Reading the different comments, I must say that Opa is still active (although
we lack resources to animate the community). We are a small French startup
meaning that I get to spend 50% of my time struggling with administration, and
our evangelism resources are not compatible to those of companies like Meteor
(and btw, Opa predates Meteor by a while).

Currently, we use Opa to build a secure communication application, named PEPS
:

[https://github.com/MLstate/PEPS](https://github.com/MLstate/PEPS)

which is a good example of a "big" and open source application written in Opa.
Note also that bringing a new language (or framework) from toy examples to
real apps is definitely not easy.

Overall, quite glad to see that many things we introduced in Opa ("JSX"
syntax, CPS-transforms, etc.) are becoming more prevalent, especially thanks
to ES6. Indeed, adapting Opa to ES6, which we are looking at right now, would
enable existing applications to use the latest ES6 features without changing
the app code.

That was one of the goal of the project: Opa was meant to be a "good way" to
write applications, letting the compiler choose a target platform and write
code for it.

Opa is still relevant today, as a "good quality" (especially in terms of
safety -- and if you are interested in certified applications like common
criteria, please contact me: Opa is relevant in that space) "one-stop shop" to
build develop web apps or services.

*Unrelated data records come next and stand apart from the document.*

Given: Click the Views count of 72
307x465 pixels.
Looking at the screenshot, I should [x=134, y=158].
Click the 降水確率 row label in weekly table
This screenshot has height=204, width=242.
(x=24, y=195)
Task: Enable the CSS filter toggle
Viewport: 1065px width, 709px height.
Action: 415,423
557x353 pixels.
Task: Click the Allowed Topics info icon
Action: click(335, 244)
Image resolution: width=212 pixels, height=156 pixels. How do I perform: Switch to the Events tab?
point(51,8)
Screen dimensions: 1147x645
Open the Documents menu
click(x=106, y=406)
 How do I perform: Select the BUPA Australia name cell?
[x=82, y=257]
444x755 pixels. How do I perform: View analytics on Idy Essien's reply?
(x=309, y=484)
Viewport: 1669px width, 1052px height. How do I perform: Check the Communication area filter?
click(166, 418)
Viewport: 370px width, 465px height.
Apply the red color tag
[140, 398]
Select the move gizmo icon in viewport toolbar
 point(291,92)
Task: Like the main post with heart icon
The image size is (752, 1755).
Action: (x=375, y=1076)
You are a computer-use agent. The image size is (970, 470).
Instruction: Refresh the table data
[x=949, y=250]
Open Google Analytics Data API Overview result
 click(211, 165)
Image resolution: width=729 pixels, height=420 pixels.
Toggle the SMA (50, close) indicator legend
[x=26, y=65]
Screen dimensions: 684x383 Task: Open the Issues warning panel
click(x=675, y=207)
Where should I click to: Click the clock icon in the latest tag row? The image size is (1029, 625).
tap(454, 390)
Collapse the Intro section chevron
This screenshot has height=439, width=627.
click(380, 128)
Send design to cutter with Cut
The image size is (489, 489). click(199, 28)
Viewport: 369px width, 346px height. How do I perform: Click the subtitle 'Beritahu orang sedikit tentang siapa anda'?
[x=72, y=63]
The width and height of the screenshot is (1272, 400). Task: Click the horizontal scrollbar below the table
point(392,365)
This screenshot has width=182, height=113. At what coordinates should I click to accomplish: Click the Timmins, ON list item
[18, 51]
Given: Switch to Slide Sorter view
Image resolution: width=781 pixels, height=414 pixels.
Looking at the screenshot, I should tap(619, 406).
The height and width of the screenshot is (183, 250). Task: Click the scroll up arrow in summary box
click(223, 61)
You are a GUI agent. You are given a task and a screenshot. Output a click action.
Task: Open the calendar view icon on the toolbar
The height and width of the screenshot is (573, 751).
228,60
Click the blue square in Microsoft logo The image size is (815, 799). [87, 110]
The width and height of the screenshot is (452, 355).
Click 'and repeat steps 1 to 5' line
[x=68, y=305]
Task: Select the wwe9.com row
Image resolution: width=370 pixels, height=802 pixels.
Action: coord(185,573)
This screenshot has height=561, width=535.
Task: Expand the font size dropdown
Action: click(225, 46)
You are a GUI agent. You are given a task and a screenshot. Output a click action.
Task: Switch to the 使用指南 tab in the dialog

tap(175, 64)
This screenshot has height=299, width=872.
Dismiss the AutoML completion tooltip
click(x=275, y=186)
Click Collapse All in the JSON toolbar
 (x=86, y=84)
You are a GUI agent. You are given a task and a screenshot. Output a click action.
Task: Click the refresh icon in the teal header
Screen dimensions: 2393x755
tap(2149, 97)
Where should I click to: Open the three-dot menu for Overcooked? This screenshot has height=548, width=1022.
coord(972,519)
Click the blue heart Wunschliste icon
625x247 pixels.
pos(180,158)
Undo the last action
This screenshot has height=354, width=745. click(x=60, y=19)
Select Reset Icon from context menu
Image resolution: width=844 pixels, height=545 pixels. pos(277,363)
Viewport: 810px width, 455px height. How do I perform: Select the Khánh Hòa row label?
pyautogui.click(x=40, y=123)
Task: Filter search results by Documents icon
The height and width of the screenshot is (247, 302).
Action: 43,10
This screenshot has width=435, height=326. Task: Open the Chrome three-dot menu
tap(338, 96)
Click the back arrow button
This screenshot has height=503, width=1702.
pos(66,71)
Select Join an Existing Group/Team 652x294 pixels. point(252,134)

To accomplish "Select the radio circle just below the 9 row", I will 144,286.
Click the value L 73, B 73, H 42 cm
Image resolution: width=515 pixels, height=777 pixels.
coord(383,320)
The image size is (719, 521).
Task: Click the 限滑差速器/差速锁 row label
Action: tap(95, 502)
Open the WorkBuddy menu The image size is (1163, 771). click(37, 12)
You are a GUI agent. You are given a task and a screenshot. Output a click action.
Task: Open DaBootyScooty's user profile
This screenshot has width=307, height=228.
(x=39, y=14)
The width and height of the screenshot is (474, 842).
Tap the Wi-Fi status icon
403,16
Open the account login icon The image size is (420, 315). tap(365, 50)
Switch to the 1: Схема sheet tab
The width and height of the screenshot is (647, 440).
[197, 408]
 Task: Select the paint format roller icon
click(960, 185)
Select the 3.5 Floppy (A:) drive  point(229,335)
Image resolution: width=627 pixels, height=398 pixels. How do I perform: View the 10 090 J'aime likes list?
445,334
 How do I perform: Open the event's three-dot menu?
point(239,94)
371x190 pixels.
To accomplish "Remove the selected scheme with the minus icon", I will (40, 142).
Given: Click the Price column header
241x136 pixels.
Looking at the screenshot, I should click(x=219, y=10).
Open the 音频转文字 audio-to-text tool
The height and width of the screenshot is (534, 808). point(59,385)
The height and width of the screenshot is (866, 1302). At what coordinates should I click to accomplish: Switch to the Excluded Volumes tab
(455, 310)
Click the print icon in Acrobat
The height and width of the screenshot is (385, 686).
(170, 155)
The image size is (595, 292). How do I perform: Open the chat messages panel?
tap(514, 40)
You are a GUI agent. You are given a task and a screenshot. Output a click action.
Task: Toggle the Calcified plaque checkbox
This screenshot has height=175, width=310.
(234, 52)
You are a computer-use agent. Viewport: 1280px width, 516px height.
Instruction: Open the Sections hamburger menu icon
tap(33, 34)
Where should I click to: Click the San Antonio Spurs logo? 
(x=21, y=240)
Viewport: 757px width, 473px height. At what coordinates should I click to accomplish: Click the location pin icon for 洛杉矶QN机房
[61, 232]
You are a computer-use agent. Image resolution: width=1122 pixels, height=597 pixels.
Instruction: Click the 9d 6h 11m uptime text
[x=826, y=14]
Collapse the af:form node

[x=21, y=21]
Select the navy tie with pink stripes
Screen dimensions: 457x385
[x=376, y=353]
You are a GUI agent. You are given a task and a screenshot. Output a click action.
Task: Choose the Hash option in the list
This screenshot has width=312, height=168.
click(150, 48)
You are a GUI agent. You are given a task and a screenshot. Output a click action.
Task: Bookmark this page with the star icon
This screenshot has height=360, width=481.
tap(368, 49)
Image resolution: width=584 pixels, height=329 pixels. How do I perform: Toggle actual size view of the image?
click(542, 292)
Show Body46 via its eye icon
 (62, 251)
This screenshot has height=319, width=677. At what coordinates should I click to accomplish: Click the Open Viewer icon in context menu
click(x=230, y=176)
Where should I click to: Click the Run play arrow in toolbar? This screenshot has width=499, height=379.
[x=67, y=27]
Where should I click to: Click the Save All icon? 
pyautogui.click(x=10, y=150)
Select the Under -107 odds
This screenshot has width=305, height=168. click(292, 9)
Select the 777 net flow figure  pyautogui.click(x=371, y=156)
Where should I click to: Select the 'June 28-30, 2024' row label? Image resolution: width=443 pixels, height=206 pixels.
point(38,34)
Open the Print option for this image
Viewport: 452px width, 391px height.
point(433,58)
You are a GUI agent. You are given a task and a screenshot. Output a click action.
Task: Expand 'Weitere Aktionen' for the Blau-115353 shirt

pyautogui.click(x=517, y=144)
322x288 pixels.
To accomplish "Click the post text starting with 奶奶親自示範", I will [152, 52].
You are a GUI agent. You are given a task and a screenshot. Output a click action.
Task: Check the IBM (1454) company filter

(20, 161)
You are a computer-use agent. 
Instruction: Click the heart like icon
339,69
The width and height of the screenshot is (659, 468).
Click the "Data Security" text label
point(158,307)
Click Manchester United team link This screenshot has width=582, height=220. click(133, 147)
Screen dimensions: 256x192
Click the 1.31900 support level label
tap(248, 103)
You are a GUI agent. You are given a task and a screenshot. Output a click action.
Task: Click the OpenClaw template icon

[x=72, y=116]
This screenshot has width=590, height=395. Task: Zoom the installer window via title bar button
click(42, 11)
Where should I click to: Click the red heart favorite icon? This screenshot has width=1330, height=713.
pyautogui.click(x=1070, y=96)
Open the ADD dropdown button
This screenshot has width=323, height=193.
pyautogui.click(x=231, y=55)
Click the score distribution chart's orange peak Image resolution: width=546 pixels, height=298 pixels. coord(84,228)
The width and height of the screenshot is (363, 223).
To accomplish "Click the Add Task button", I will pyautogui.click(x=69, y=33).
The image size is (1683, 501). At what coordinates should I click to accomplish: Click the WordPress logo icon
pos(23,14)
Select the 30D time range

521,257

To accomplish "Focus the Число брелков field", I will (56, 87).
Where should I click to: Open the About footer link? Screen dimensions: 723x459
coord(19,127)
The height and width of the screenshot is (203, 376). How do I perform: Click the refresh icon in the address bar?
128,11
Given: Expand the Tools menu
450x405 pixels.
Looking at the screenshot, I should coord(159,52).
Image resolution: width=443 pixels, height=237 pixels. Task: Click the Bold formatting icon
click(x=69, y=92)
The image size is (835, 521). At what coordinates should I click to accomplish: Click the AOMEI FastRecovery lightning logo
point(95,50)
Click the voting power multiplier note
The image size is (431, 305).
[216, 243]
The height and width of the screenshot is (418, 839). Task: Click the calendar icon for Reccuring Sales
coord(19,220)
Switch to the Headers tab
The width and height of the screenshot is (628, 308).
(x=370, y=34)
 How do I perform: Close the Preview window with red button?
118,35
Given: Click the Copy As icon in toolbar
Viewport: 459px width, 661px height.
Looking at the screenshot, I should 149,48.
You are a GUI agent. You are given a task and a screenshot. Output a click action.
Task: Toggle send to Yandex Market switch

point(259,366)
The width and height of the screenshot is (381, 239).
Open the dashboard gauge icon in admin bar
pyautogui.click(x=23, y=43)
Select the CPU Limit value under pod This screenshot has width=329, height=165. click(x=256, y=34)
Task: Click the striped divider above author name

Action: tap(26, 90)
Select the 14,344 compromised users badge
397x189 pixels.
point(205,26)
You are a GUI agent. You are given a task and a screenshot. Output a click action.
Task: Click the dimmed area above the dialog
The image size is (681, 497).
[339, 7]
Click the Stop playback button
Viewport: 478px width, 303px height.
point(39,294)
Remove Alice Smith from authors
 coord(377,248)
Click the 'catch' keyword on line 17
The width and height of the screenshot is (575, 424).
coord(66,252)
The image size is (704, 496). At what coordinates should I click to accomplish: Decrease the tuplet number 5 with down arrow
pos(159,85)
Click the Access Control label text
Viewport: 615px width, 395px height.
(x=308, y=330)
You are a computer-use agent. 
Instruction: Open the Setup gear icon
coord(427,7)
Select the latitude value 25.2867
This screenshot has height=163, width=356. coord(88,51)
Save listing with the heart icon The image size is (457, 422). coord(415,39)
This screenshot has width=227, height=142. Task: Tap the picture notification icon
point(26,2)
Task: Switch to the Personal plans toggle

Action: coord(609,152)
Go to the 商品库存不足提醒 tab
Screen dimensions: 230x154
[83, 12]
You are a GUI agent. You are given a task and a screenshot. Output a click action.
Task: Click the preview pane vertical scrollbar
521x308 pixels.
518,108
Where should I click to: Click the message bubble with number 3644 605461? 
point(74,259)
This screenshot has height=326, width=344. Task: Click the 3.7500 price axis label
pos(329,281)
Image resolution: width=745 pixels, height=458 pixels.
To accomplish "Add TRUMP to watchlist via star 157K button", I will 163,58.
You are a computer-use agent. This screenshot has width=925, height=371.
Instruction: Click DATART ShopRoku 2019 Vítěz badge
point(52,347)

Remind that when we started a few years
ago, many were criticizing that we use a functional programming language, were
telling us that nobody wants static typing, etc. (that was before Hack which
helped a lot in popularizing the feature -- and Opa too is written in OCaml).

And Opa has a future. The way the compiler is written, it's not that hard to
have it compile the same application code into cloud platforms, including a
lot of Amazon Lambdas...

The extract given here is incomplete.